Appearing live from Omaha on CNBC's Squawk Box this morning, Buffett tells Becky Quick he doesn't have any "high probability" deals in the works now.  While he's not necessarily scared away by higher stock prices, they do make it harder to find a deal now than two years ago.


Buffett says that of the 50 or so large companies that qualify as "elephants," he would not want to pay a 20 percent premium for most of them.  He also points out it's easier to buy private companies.

He doesn't rule out an international acquisition, but says a purchase in the United States is more likely.

Buffett does reveal to Becky that Berkshire had an "iron in the fire" within the last few days, but lost out to another buyer.  Was it an "elephant" on the scale of Burlington Northern Santa Fe?  No, says Buffett, more like a "zebra."


In a discussion about the U.S. dollar, Buffett said that over time it will become "less important" as America's "dominance" of the world's economic system "diminishes."

"That doesn't mean we aren't going to be the leading player 25 years from now, we will be.  But this overwhelming dominance that we, post World War Two, that we exhibited around the world, other countries have caught on to some degree... We should be glad they've caught on.  Their people are going to live better because they've caught on.  The people in China are not smarter than they were 50 years ago, they are not working harder, they've learned how to unleash their potential.  It's a marvelous thing.  But the United States is the example for the world."

While he concedes the U.S. economy will not be able to grow as quickly as China's, he notes that country is starting at a "far, far lower base."


Buffett says he thinks the U.S. economy is "coming back" and in the long-run "you can't stop" the United States, but most of Berkshire Hathaway's businesses are closer to "inching along" than "chugging along."

Still, some units are doing well.  He says Berkshire's railroad business is about 60 percent back from the bottom and Iscar, the company's Israeli tool maker, had a record month in January.

Buffett also says Berkshire will be increasing its capital spending this year by a billion dollars, with most of that spending coming in the U.S.

He says the just-announced purchaseby NetJets of 50 jets from Bombardier for $2.8 billion anticipates an increase in demand for business travel.

Buffett does see improvement in the nation's employment picture as the economy improves.  He guesses that the unemployment rate will be in the "low 7s" by the 2012 elections and that excess housing supply will have been soaked up in about a year.

Pointing out that there's been a "massive" government stimulus of the economy since the economic crisis began, Buffett says he thinks that the nation doesn't need as much fiscal or monetary stimulus as it is getting now.

Asked if he's calling for an end to the Federal Reserve's QE2 program of asset buys, Buffett says that while he has "enormous" respect for Fed Chairman Ben Bernanke, he doesn't think the nation needs more stimulus right now.

Warren Buffett Speaks

As he has in the past, Buffett warned that the U.S. is "following policies that will lead to lots of inflation down the road unless changes are made."  He calls inflation the "ultimate tax" and thinks budget deficits around 10 percent of GDP are too high to sustain.

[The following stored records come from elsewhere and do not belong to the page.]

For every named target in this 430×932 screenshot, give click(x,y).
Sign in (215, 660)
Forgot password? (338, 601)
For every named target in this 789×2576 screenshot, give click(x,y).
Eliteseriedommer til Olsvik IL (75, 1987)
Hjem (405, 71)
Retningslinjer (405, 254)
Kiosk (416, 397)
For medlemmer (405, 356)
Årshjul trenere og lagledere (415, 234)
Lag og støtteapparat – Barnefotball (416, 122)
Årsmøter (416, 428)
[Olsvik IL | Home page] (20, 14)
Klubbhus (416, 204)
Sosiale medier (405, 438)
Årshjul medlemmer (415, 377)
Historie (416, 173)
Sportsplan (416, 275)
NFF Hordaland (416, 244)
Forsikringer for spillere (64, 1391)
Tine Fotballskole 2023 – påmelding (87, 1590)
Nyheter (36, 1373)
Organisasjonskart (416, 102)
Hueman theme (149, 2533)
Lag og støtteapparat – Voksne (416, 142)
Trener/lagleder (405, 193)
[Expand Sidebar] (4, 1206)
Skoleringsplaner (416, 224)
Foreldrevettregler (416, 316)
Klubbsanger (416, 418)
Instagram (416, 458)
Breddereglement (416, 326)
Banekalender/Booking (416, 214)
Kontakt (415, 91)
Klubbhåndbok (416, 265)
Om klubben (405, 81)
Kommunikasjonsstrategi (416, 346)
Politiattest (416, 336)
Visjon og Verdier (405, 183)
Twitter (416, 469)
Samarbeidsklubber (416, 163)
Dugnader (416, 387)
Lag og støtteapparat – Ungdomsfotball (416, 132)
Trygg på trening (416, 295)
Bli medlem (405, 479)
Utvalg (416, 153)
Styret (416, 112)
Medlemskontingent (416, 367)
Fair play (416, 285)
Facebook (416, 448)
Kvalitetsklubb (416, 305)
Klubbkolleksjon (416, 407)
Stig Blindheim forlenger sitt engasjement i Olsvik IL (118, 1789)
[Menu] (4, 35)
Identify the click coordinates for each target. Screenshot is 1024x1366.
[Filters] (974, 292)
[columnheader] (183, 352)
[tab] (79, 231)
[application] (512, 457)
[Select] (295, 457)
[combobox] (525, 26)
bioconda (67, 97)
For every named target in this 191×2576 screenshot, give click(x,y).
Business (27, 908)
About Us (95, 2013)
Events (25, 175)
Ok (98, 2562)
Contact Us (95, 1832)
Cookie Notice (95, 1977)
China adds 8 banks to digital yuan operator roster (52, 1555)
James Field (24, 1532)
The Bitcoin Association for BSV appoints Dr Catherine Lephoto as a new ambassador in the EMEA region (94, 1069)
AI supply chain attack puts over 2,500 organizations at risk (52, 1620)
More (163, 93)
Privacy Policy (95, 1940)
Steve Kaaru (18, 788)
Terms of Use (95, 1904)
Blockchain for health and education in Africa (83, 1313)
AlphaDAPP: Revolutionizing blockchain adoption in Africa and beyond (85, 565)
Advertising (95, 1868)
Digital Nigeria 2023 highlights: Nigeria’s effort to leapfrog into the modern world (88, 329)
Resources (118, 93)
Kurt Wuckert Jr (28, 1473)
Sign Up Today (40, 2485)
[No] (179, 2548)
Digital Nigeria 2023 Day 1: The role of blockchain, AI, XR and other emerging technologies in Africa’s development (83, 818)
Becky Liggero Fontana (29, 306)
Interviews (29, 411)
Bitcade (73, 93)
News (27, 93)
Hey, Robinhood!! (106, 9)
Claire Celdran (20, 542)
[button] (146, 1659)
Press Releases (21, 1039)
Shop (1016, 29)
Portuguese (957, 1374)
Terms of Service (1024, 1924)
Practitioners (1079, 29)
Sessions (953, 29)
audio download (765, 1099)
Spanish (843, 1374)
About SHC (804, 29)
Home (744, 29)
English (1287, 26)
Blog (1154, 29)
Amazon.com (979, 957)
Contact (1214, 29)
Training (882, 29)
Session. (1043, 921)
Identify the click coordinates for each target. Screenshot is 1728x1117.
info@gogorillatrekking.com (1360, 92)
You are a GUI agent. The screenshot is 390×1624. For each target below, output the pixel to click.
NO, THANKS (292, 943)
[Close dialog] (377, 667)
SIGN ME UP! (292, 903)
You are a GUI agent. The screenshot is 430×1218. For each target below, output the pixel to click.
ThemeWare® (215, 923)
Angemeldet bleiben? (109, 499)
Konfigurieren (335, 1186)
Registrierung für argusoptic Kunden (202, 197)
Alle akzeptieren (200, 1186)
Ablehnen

While Buffett believes benefits for public sector workers should be cut back for the future, he also says that existing promises on things like pensions and health care should be kept.

While he is not worried about high oil prices because they don't have a big impact on his investments, Buffett says he does have some concern about cotton's price level.


Buffett says the recent surprise announcement that Wells Fargo CFO Howard Atkins is retiring for "personal reasons" was not handled very well and "obviously there is something there beyond what was in the news release."

But he thinks Atkins' departure has "nothing to do" with the bank's financials.   After spending four hours over the weekend looking at the Wells annual report, "I feel very good about the whole Wells operation."

As of the end of December, Berkshire ownedover 342 million shares of Wells Fargo, currently worth more than $10.8 billion.